Harm done by navy officer’s espionage still unclear: CSIS official
The damage caused by a Canadian navy officer who sold secrets to Russia is still being assessed, a director with the Canadian Security Intelligence Service told a sentencing hearing Thursday.
Sub.-Lt. Jeffrey Paul Delisle, 41, pleaded guilty in October to breach of trust and passing information to a foreign entity that could harm Canada's interests. A provincial court in Halifax heard that Delisle was paid nearly $72,000 for providing Russian agents with classified information.
Assessing the fallout of Delisle’s actions is “an ongoing process,” Michelle Tessier, director general of internal security at CSIS, told the sentencing hearing.
"Knowing this took place over a five-year period is extremely concerning, especially (because) there is a lot we still don't know,” she said.
"Mr. Delisle volunteered. He wasn't even recruited. For us, that has a significant impact."
Tessier said a lot of resources are being used to assure Canada’s allies, including the United States and Great Britain, that their national security has not been compromised.
"There's a risk we might be cut off of certain intelligence," Tessier said, adding that the worst-case scenario could result in the loss of lives.

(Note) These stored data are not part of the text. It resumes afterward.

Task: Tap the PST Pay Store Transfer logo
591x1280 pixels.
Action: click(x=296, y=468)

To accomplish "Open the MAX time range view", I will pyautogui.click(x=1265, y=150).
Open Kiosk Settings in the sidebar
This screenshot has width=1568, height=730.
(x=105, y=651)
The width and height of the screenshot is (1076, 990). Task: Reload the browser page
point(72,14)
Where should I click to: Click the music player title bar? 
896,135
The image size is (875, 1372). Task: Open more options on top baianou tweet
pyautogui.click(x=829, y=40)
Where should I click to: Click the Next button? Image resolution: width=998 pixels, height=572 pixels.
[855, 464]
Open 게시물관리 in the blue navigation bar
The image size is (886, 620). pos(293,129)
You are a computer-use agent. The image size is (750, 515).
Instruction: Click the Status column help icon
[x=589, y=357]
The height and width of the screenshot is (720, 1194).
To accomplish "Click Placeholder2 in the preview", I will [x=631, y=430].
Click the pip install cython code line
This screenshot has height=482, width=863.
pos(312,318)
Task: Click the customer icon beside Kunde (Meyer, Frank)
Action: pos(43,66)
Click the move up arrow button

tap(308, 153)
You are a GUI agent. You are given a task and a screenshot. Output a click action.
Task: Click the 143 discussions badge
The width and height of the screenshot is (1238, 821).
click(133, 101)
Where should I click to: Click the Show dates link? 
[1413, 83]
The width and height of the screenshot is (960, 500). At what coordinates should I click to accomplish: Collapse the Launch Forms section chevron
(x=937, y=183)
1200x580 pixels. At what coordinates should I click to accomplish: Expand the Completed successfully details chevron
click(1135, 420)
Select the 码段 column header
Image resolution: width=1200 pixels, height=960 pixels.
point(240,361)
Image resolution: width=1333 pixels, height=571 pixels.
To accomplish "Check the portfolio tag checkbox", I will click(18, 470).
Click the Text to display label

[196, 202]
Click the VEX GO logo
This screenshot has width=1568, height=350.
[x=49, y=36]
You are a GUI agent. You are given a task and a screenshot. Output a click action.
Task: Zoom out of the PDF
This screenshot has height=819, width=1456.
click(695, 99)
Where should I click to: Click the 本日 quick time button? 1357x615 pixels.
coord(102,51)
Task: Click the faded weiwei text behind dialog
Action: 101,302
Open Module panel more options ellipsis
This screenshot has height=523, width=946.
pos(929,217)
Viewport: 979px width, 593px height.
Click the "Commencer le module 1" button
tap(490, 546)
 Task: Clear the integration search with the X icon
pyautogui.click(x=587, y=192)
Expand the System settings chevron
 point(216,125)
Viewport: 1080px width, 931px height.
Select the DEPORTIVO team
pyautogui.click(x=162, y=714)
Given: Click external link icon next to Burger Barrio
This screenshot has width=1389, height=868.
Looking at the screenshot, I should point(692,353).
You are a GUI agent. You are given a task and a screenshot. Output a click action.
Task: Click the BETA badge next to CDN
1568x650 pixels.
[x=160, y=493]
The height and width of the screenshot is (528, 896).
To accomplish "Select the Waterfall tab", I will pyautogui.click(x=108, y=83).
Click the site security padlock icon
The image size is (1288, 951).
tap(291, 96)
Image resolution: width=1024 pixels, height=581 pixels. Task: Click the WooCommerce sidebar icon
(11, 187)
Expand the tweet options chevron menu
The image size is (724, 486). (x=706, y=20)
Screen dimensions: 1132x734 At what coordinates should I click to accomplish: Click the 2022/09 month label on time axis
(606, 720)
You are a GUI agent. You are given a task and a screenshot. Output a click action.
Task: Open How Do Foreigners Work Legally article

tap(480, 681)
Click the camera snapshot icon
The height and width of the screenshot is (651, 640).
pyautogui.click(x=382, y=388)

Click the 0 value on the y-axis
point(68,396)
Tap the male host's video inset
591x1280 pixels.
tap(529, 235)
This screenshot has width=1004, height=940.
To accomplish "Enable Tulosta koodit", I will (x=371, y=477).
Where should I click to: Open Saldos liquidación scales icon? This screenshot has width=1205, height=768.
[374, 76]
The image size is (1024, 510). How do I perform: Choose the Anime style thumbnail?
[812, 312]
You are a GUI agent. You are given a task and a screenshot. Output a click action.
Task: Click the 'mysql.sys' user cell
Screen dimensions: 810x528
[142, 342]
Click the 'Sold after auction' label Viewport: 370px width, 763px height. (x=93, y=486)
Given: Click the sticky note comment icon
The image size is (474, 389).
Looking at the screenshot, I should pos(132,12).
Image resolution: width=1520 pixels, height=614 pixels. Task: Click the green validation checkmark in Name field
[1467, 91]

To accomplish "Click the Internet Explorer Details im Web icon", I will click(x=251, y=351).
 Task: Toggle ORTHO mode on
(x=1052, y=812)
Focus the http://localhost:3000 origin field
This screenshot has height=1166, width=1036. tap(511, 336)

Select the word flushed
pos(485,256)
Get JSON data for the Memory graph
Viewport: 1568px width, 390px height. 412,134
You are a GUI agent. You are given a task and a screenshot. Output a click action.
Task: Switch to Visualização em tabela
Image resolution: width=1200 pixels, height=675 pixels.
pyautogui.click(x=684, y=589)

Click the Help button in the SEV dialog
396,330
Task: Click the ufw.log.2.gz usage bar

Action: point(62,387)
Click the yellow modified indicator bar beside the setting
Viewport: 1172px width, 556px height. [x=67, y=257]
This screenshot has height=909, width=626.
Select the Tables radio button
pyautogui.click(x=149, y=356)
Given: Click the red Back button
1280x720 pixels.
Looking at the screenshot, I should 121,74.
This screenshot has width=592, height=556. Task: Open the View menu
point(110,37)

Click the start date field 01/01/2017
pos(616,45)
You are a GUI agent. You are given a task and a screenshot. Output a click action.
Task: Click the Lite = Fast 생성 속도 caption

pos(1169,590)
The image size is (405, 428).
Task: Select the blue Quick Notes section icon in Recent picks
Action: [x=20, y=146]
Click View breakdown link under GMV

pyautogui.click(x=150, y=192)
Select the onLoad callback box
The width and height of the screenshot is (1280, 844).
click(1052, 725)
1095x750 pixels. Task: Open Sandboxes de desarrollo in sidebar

Before his arrest last year, Delisle had sent two documents to the Russians that could potentially identify sources working for CSIS, Tessier said.
Crown attorney Lyne Decaire told the court that Delisle offered his spy services to the Russian Embassy in Ottawa and was asked to provide a “manuscript” each month with information relevant to Russia. He received 23 payments from the Russians between 2007 and 2011, totalling $71,817.
Delisle searched references to Russia on government computers, copied the classified information on a floppy disk at work and then transferred it onto a memory stick on an unsecure computer system, Decaire said. The navy officer would then copy the information into an email address he shared with the Russian agent, so that emails were never sent from his inbox.
Decaire said Delisle travelled to Brazil in 2011 to meet a Russian agent and aroused the suspicions of Canada Border Services Agency upon his return.
The agency noted that Delisle didn’t seem to know much about the tourist sites he supposedly visited in Brazil, had no tan and was carrying thousands of U.S. dollars in cash and three prepaid credit cards.
Delisle was arrested on Jan. 13, 2012.
Under questioning from defence lawyer Mike Taylor, Brig-Gen. Rob Williams, director general of military signals intelligence, admitted that there were security lapses at HMCS Trinity, where Delisle worked.
"There were problems, yes," he told court. "Things were missed."
At one point during the court proceedings, Delisle told Judge Patrick Curran that he agreed with the statement of facts presented in court.
Delisle is the first person to be sentenced under Canada's Security of Information Act, introduced after the Sept. 11 attacks in the U.S. He faces a maximum sentence of life in prison.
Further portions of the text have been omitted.